Witam,
mój "staż" treningowy jest na razie bardzo ubogi, bowiem ćwiczę od 2 tygodni wg planu, w którego weryfikacji/ułożenie pode mnie pomógł Powadzi, za co bardzo dziękuję.
Obecnie jestem na etapie przygotowania ogólnego (odnośnik do tematu klik) i mój trening przedstawia się jako codzienne wykonywanie 2-3 serii ćwiczeń w celu przygotowania stawów i lekkiej zaprawy ogólnej do późniejszego wzmożonego wysiłku. Ćwiczenia, które wykonuję to pierwsze kroki ze Skazanego, delikatnie zmodyfikowane:
-pompki przy ścianie
-przysiady scyzorykowe
-mostek krótki
-podciąganie do pionu
-przyciąganie kolan do klatki piersiowej
-rocking (na wzmocnienie obręczy barkowej, gdyż z powodu uszkodzonego błędnika nie jestem w stanie na dłuższą metę stać na głowie przy ścianie).
W celu przygotowania ogólnego miałem do wyboru trening obwodowy, lub wykonywanie tychże serii. Postanowiłem wybrać serie i zamierzam trzymać się tego (pierwszych kroków) nawet przez dłuższy czas. Wbrew pozorom nie zależy mi na szybkich efektach, w sensie - jestem gotów poświęcić na najprostsze rzeczy więcej czasu. Chcę być pewien, że to co robię jest poprawne zarówno technicznie jak i "moralnie" biorąc pod uwagę "kodeks" kalisteniczny, dlatego moje pytania, choć mogą wydać się wręcz głupie, wynikają po prostu z troski o poprawny etap dochodzenia do celów.

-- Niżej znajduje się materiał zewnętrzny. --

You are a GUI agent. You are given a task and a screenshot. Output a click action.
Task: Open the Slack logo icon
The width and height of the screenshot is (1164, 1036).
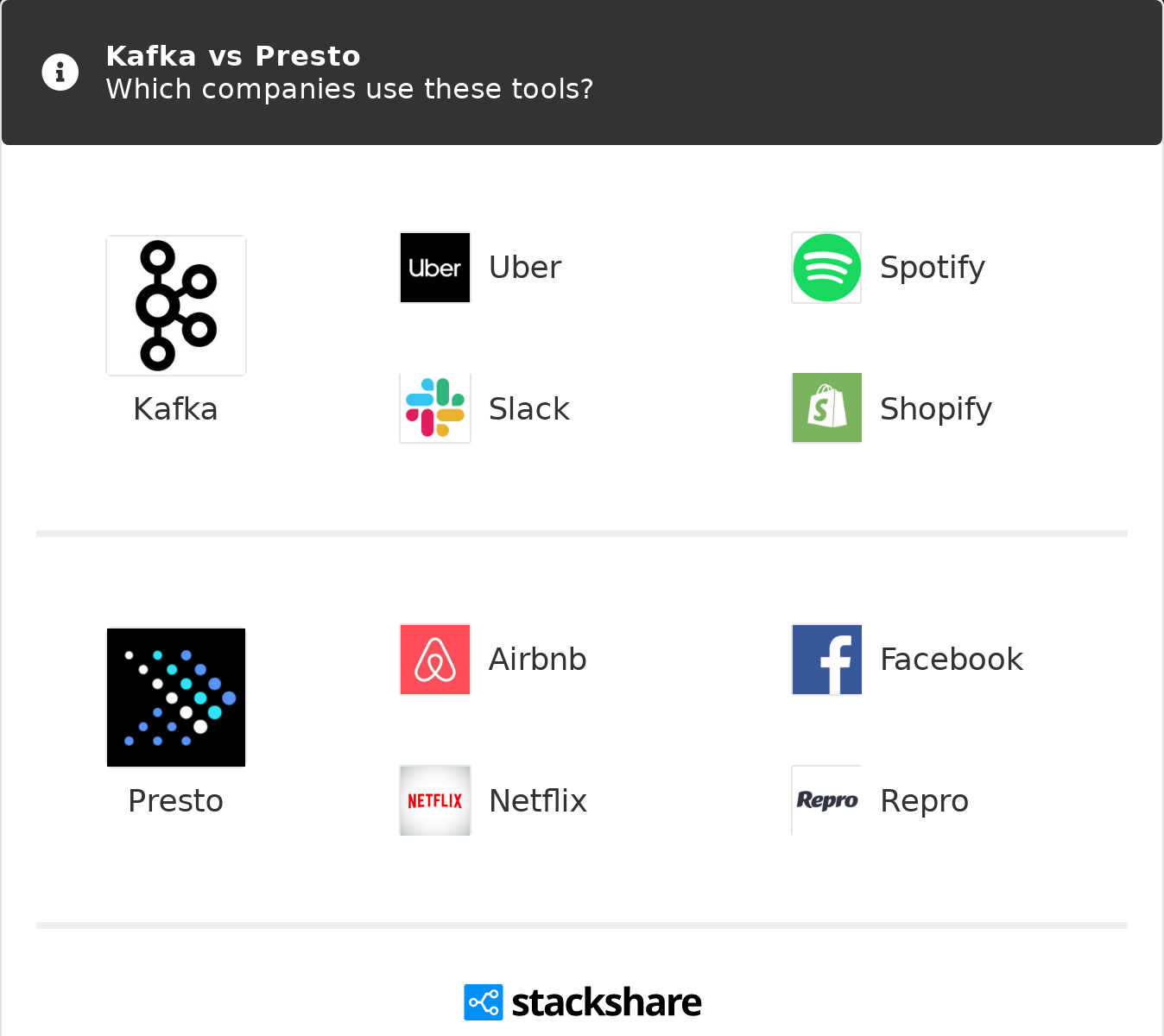(435, 408)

1) Obecne ćwiczenia staram się wykonywać maksymalnie poprawnie technicznie (z rozgrzewką, zachowaniem pozycji hollow, poprawnego oddechu i delikatnego napięcia mięśniowego ze zwracaniem uwagi na każdą fazę ruchu). Wykonuję około 12-13 powtórzeń każdego ćwiczenia (prócz mostka krótkiego) z "odkładaniem siły do banku". Wiem, że każdy trening powinien być "taki sam, ale jednak inny". W moim położeniu jedyne co przychodzi mi do głowy, to zwiększanie o 1 powtórzeń co jedna/dwie sesje treningowe. Z tego co wiem, budowanie siły opiera się na dużej ilości serii, małej liczbie powtórzeń, zwiększeniu oporu i nieco dłuższymi przerwami w odpoczynku. Czy tę metodę (budowania siły) dla mnie, osoby początkującej, która jest w początkowej fazie przygotowania ogólnego (stawów itp. )na razie mogę "zepchnąć na bok" i skupić się na powtórzeniach i progach przejścia zawartych w Skazanym? Chodzi mi o to, że czy powinienem dążyć do celu, jakim jest osiągnięcie Progu przejścia? (np. 3x50 pompek przy ścianie) Wszak większa ilość powtórzeń = wytrzymałość, ALE może to jest właśnie wskazane, by w przygotowaniu ogólnym osiągać poszczególne progi, a dopiero później skupić się na takowym schemacie budowania siły?
2) Jak wspomniałem, jestem gotów dać sobie odpowiedni czas na poszczególne etapy. Tu pojawiają się dwa pytania:
-skąd będę wiedział, że będę mógł przejść do drugiego kroku ćwiczenia? Czy to wtedy, jeśli będę z czystym sumieniem wiedział, że osiągnąłem próg przejścia (dajmy na to te 3x50 pompek przy ścianie) z zachowaniem czystości technicznej i nieprzemęczenia mięśni?
-kiedy będę wiedział, że mogę przejść do przygotowania ukierunkowanego? O co się rozchodzi - czasami nachodzi mnie wizja, że będę ćwiczył tym systemem (wszystkie ćwiczenia danego kroku z osiąganiem kolejnych progów) przez cały czas. Czy to właściwe? Czy okaże się, że np: krok 3 lub 4 będzie już przygotowaniem ukierunkowanym a im wyżej - przygotowaniem specjalnym?
Na razie to chyba tyle, kolejne pytania na pewno się zrodzą, gdy dyskusja się nieco rozwinie. Obecnie zapoznaję się z pozycją Oliviera Lafay'a "Trening siłowy bez sprzętu" więc w razie czego również zapytam o coś z tej książki. Z góry dziękuję za poświęcony czas w udzielaniu odpowiedzi i prostowaniu mnie na właściwą drogę.